Exercise details: Exactly reproduce the line that contains "Open the user avatar menu" and all lines after it in the entries below, through the very last line.

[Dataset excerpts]
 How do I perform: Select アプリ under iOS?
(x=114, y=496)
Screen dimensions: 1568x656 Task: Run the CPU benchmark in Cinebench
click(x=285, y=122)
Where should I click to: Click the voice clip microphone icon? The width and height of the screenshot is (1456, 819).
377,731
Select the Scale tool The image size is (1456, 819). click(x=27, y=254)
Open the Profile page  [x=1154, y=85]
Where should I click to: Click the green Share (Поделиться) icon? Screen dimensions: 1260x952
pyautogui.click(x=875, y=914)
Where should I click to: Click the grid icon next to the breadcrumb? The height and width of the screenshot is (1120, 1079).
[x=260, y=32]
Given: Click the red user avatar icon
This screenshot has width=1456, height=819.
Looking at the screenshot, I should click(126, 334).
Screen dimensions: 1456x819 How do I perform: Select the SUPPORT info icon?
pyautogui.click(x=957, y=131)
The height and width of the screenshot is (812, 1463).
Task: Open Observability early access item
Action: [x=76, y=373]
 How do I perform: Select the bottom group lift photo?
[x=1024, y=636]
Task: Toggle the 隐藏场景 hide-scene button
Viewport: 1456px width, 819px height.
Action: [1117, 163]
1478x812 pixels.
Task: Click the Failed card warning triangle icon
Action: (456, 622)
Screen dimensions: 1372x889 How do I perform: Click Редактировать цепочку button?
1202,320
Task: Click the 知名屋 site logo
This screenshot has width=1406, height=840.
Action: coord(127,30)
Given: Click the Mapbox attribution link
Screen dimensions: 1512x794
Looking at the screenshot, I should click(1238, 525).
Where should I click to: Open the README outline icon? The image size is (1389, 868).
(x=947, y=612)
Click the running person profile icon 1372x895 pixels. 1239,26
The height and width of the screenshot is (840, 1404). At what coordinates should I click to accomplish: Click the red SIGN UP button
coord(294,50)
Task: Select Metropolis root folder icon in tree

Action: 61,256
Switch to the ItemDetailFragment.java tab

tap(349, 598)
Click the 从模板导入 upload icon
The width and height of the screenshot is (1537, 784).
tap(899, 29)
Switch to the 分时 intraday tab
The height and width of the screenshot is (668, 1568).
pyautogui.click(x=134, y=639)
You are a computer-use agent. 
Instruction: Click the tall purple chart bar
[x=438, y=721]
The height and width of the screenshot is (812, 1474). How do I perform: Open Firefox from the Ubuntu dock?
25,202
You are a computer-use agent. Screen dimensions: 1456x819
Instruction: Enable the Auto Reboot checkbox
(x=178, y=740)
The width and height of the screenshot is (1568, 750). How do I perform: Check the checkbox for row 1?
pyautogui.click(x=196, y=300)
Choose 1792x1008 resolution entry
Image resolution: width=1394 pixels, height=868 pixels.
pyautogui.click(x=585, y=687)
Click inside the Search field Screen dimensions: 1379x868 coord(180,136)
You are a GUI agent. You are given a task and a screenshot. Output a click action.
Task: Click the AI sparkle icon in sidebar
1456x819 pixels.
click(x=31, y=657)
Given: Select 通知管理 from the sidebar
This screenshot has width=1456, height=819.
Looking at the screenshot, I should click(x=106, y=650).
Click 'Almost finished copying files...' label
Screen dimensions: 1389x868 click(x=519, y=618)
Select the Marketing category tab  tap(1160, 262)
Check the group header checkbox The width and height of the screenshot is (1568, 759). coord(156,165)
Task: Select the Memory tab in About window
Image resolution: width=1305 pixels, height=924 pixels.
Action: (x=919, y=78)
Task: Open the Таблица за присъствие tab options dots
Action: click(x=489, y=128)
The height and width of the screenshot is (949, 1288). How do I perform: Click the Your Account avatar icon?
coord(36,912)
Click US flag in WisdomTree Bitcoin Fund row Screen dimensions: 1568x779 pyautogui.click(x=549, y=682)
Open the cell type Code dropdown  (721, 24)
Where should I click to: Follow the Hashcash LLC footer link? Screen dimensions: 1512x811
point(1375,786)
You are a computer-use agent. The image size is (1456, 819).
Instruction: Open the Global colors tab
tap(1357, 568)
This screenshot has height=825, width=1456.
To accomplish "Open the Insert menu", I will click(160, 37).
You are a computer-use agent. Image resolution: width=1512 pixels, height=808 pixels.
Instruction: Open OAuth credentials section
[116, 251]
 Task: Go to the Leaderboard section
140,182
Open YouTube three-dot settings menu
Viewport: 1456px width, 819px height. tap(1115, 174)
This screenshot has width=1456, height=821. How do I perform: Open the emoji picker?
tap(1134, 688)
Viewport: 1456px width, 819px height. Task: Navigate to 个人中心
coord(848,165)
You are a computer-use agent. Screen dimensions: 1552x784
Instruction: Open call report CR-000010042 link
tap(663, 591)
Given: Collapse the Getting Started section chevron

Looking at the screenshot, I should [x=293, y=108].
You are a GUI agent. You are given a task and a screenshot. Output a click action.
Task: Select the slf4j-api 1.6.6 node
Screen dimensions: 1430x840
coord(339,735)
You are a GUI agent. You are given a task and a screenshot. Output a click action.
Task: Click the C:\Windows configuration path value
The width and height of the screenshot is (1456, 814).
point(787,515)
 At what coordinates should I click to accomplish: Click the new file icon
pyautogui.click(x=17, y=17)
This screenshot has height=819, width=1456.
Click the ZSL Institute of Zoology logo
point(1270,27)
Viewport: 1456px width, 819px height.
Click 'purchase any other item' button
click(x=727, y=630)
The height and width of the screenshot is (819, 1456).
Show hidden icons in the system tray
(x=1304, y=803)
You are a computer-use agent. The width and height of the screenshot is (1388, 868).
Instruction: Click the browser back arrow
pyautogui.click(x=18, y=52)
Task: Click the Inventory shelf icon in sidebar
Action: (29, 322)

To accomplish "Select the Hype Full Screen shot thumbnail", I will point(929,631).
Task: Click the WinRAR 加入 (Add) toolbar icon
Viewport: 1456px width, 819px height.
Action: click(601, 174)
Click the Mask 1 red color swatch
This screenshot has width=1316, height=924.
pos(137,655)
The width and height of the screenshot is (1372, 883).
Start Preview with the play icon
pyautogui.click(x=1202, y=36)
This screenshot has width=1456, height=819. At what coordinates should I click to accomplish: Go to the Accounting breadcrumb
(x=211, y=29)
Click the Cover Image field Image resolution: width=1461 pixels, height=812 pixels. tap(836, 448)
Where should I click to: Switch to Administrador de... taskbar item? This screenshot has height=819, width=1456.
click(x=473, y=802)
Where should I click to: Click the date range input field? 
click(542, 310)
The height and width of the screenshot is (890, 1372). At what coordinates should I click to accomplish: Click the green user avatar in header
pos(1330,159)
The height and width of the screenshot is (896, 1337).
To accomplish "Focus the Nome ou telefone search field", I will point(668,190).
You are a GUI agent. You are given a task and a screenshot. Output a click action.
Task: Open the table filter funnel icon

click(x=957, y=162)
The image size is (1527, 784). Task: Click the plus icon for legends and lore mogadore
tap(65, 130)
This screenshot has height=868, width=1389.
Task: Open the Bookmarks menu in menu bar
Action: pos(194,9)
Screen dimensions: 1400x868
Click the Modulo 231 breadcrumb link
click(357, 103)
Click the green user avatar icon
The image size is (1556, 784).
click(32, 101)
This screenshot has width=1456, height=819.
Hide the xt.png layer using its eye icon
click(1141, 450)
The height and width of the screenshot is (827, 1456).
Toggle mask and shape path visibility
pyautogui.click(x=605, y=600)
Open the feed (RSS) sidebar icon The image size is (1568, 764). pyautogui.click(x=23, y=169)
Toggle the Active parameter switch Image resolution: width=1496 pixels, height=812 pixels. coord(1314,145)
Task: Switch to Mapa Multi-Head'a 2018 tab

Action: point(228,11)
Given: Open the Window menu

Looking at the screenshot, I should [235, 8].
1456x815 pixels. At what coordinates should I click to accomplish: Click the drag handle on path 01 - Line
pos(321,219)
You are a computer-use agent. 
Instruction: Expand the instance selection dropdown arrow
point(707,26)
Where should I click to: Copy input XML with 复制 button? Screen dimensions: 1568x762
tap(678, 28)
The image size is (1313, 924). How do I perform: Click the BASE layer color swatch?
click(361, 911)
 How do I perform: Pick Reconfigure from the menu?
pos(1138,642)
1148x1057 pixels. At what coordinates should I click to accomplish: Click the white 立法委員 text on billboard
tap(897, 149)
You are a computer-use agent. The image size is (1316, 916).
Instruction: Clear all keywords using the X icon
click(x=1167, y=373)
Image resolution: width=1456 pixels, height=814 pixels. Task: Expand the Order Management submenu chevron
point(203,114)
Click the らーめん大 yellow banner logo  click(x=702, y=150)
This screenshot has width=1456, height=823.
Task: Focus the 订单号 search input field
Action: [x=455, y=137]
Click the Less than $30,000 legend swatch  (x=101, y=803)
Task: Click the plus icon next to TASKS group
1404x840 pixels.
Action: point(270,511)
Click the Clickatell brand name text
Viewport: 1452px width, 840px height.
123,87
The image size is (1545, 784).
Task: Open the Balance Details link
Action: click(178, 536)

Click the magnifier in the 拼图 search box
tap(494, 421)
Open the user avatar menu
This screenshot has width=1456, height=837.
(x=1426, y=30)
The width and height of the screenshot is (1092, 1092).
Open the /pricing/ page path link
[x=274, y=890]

Answer section:
Open the user avatar menu
This screenshot has width=1456, height=837.
(x=1426, y=30)
The width and height of the screenshot is (1092, 1092).
Open the /pricing/ page path link
[x=274, y=890]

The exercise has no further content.